Loss of PP2A activity is a common causative event in several types of cancer. PP2A-activating drugs (PADs) are considered very promising anti-tumour agents, and are generally well tolerated in vivo. We will investigate whether two such compounds exert anti-inflammatory effects via the dephosphorylation and activation of TTP. We propose a multidisciplinary approach using biochemical, molecular biological, bioinformatic and imaging methods to characterise effects of PADs upon macrophages, which are key mediators of inflammatory pathology. TTP mutant mice and cells derived from them will be used to rigorously test mechanisms of action of the drugs. As a further step towards translational development, we will also test anti-inflammatory effects of PADs in inflamed human synovial tissue ex vivo.

Planned Impact

This ambitious and transformative programme of work aims to investigate the role of tristetraprolin (TTP) in chronic inflammatory diseases with an ultimate view to identify novel therapeutic targets and, in the long term, effective treatment pathways that will improve patient quality of life and reduce the economic burden on the UK healthcare system.

The multidisciplinary nature of this project will ensure significant impact on a range of scientific and clinical fields that are underpinned by inflammation and immune cell biology. For basic and clinician scientists, our work will enhance the depth of understanding of chronic inflammatory disease pathogenesis as well as further the knowledge in immune and inflammatory signalling pathways, cancer biology and animal experimentation.

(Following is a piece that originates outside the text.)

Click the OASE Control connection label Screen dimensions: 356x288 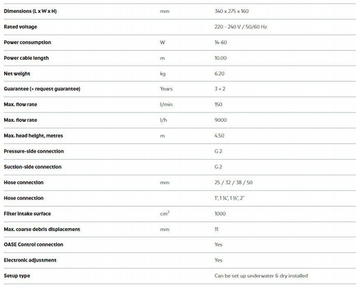33,245
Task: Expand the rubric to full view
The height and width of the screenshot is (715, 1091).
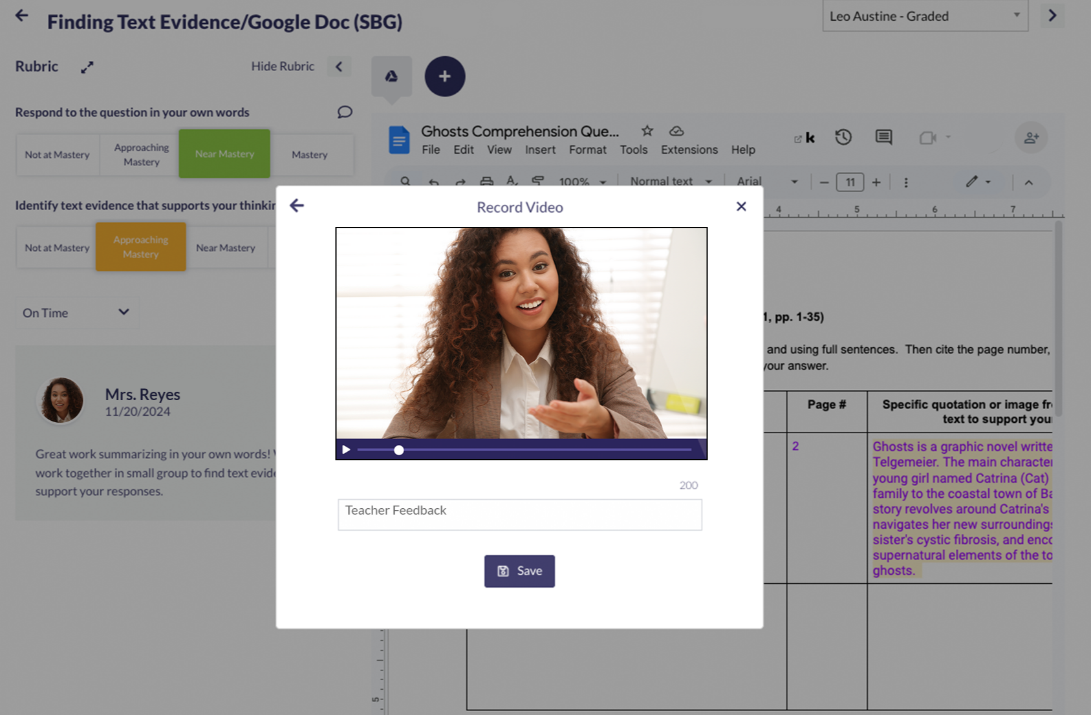Action: click(x=87, y=67)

If PP2A activating drugs (PADs) demonstrate promising anti-inflammatory activities in preclinical models of rheumatoid arthritis this could provide an exciting avenue for translation; the possibility of exploitation will be discussed with the University and our collaborators in the health and industrial sectors. This feeds into the strategic goals of our translational consortia in rheumatology and inflammation more widely (BRC and A-TAP) and will significantly contribute to better experimental approaches to finding effective treatment strategies.

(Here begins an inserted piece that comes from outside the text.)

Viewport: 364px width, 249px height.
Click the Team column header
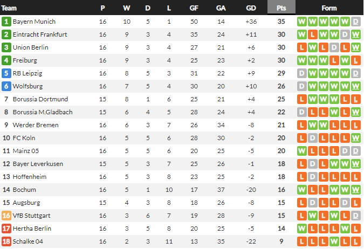tap(9, 8)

Our unique set up through co-location with NIHR Clinical Research Facility's inflammation arm, the Inflammation Research Facility (IRF), is excellently placed to personalise our research to the clinical objective and nurture patient-researcher relationships. The Rheumatology Research Group (RRG) has established its own patient research partner (PRP) group R2P2 (https://www.birmingham.ac.uk/research/activity/mds/projects/ii/R2P2/index.aspx) that enables patients in the region to have their say on the research that we do. Our engagement with R2P2 will foster the patient-focussed element of the research and ensure we understand what relevance our research can have to benefit patients. Engagement with patients and the general public is critical to our success, and we have plans to exploit several opportunities through seminars, workshops and training events.

Additionally, this project will provide training and educational opportunities to the next generation of young scientists across a range of disciplines. The two appointed post-doctoral research fellows on this project will benefit from working within a multi-disciplinary team, and have strong opportunities for development of transferrable research skills. They will also be encouraged to engage with patient partners in order to strengthen their non-scientific communication skills.